Editor’s note: HPU alumna Gratia Bone, director of Community
Relations for ‘Olelo, sent us these stories about an
exciting news program that, if it is everything she says it
is, will be welcomed by journalist and concerned citizens everywhere.
Democracy Now! is a national, daily, independent, award-winning
news program airing on more than 140 stations in North America.
Now ‘Olelo Community Television joins them in pioneering
the largest public media collaboration in the United States.
Pacifica Radio’s Democracy Now! began in 1996 as the
only daily election show in public broadcasting. Due to popular
demand, Democracy Now! continued beyond the presidential elections,
soon becoming Pacifica’s flagship news and public affairs
program. In 2000, Democracy Now! pioneered an unprecedented
multimedia collaboration involving nonprofit community radio,
satellite and cable television, and the Internet as it broadcast,
live two-hour daily specials at the Republican and Democratic
National Conventions, direct from the Independent Media Centers
in Philadelphia and Los Angeles. Today, Democracy Now! brings
the voices of the streets to the airwaves, with on-the-ground
coverage from Washington to Prague, Quebec City to Porto Alegre,
In Hawai‘i, Democracy Now! is broadcast on Channel 56,
Monday through Friday nights at 10 pm. It recently launched
an expanded, two-hour “War and Peace Report” in
order to meet a growing demand for trustworthy, independent
news and information on the progress of war in Iraq and Afghanistan.
The report provides audiences access to people and perspectives
rarely heard in the U.S. corporate-sponsored media, including
independent international journalists, ordinary people from
around the world who are directly affected by U.S. foreign
policy, grassroots leaders, peace activists, artists, academics,
and independent analysts.
The War and Peace Report also hosts real debates–debates
between people who substantially disagree, such as between
White House or Pentagon spokespeople on one hand, and grassroots
activists on the other.
Why independent media? For true democracy to work, people need
easy access to independent, diverse sources of news and information.
But the last two decades have seen unprecedented corporate
media consolidation in the United States.

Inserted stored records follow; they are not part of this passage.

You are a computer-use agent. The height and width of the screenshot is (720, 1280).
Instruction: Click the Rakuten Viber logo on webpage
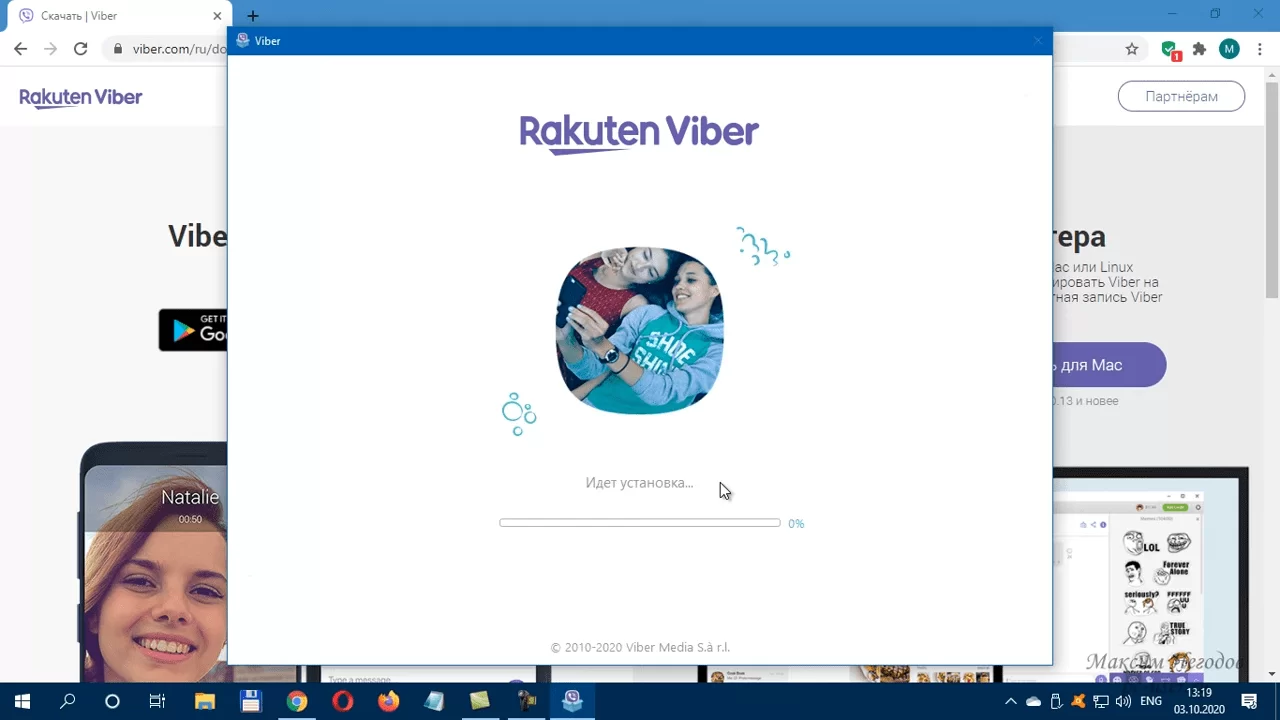pos(81,97)
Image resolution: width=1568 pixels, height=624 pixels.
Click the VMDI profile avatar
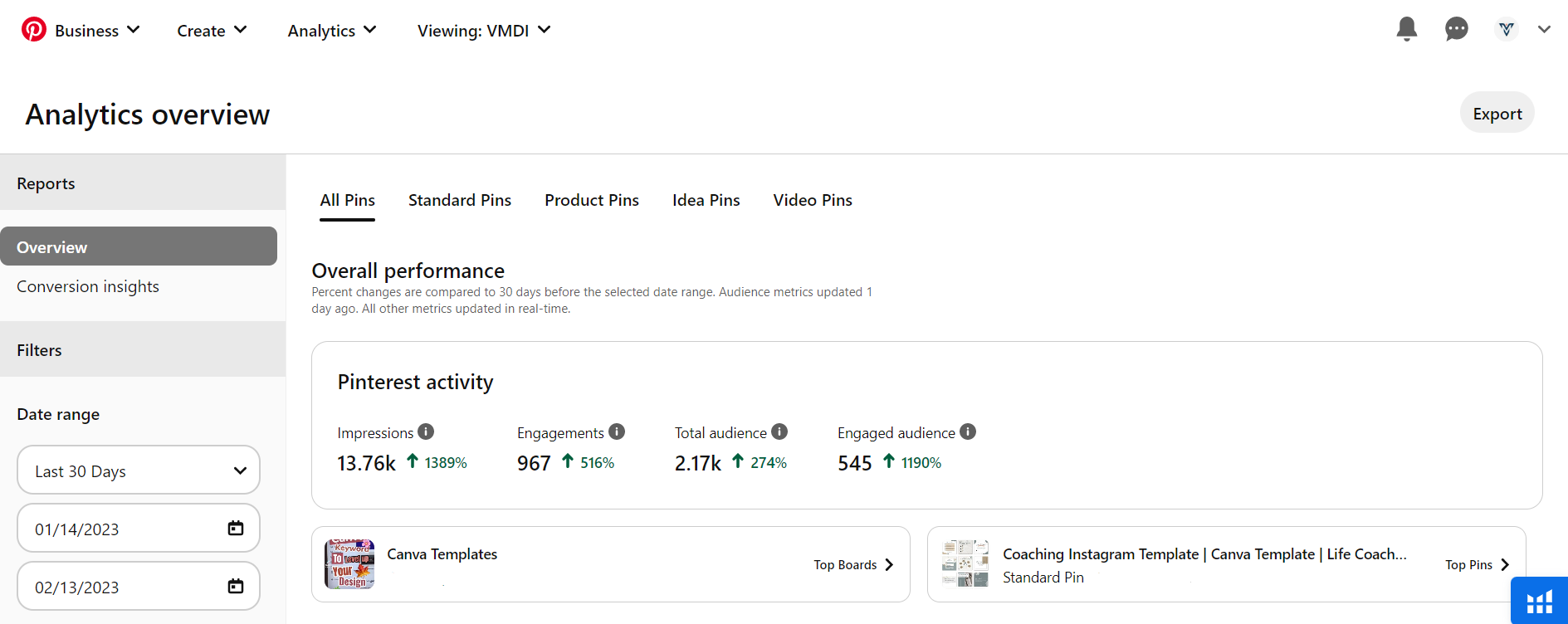(1506, 29)
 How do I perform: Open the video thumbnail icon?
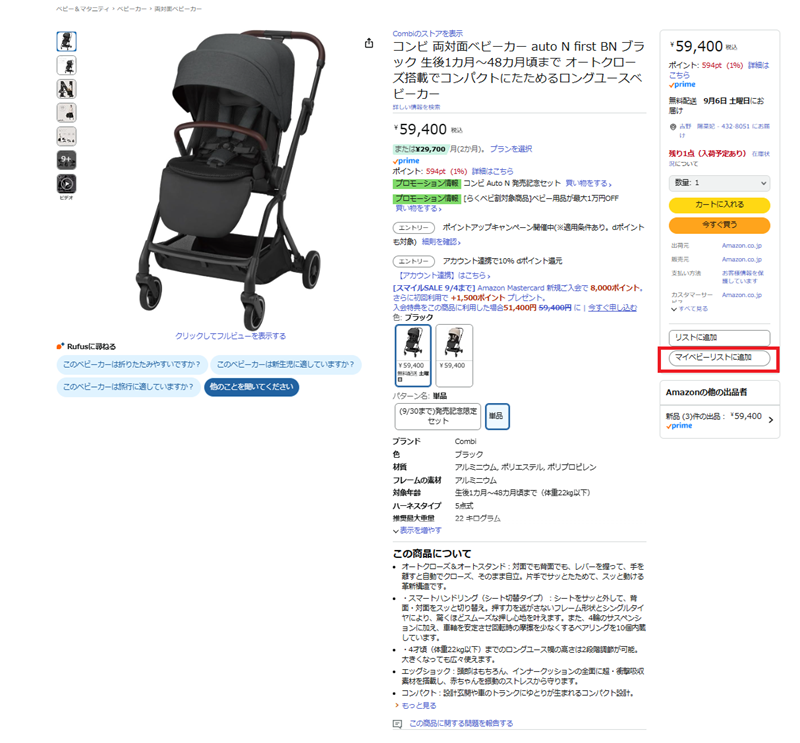66,184
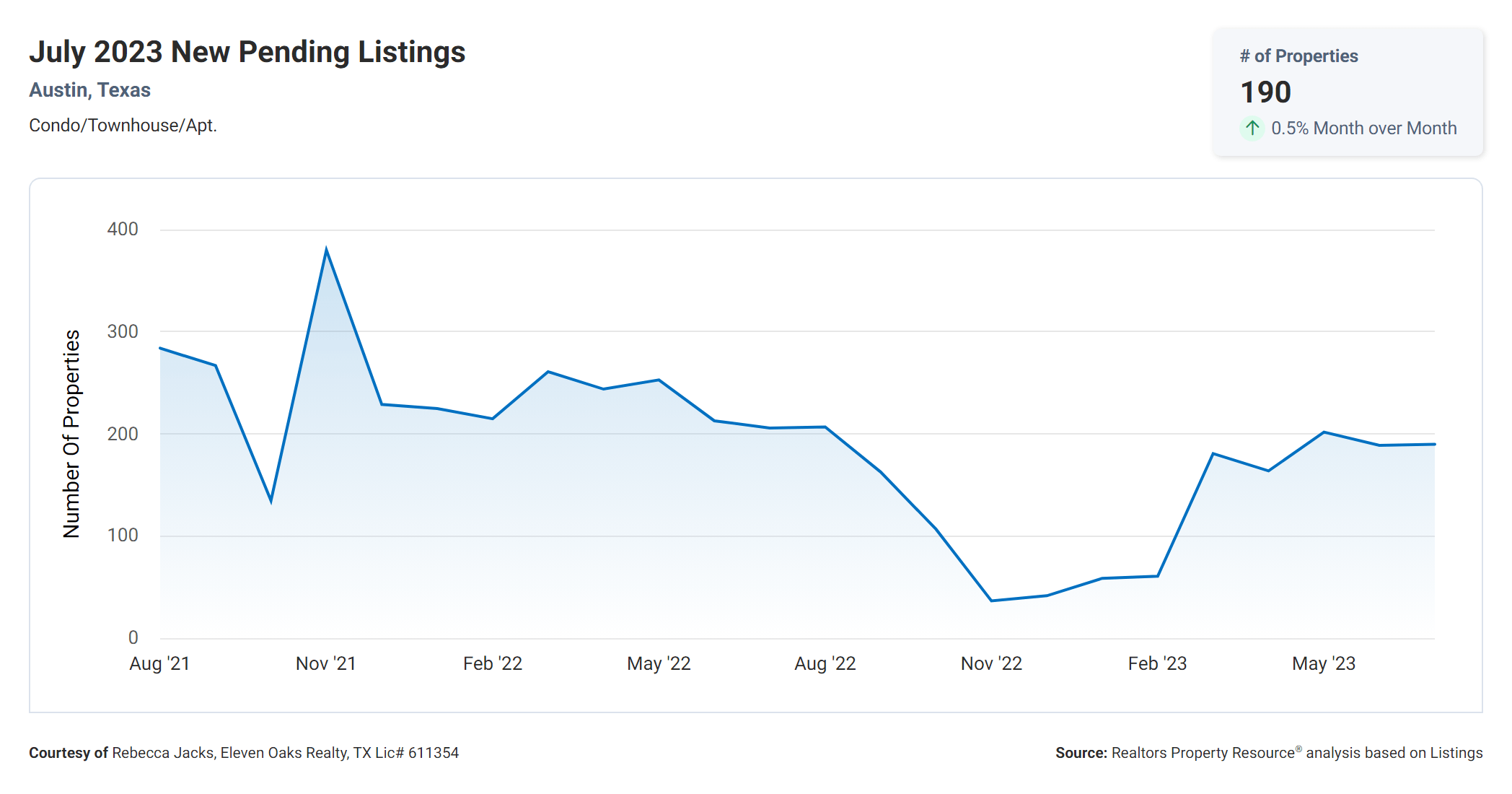Select the 190 properties value
The height and width of the screenshot is (794, 1512).
point(1265,92)
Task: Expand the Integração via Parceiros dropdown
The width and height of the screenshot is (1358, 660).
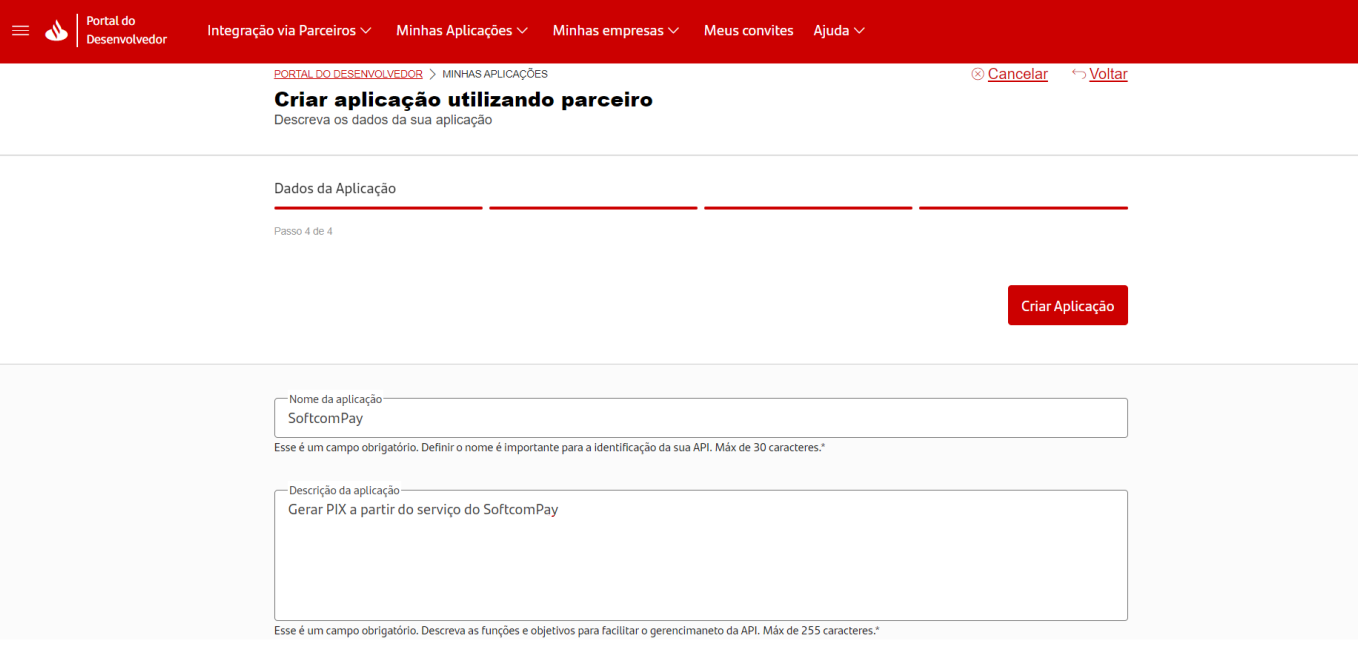Action: 288,31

The U.S. media was already fairly homogenous in the early ‘80s:
some 50 media conglomerates dominated all media outlets, including
television, radio, newspapers, magazines, music, publishing,
and film. In the year 2000, just six corporations dominated
the U.S. media.
Democracy Now! is funded entirely through contributions from
listeners, viewers, and foundations, which allows it to maintain
The program is hosted by award-winning journalists Amy Goodman
and Juan Gonzalez.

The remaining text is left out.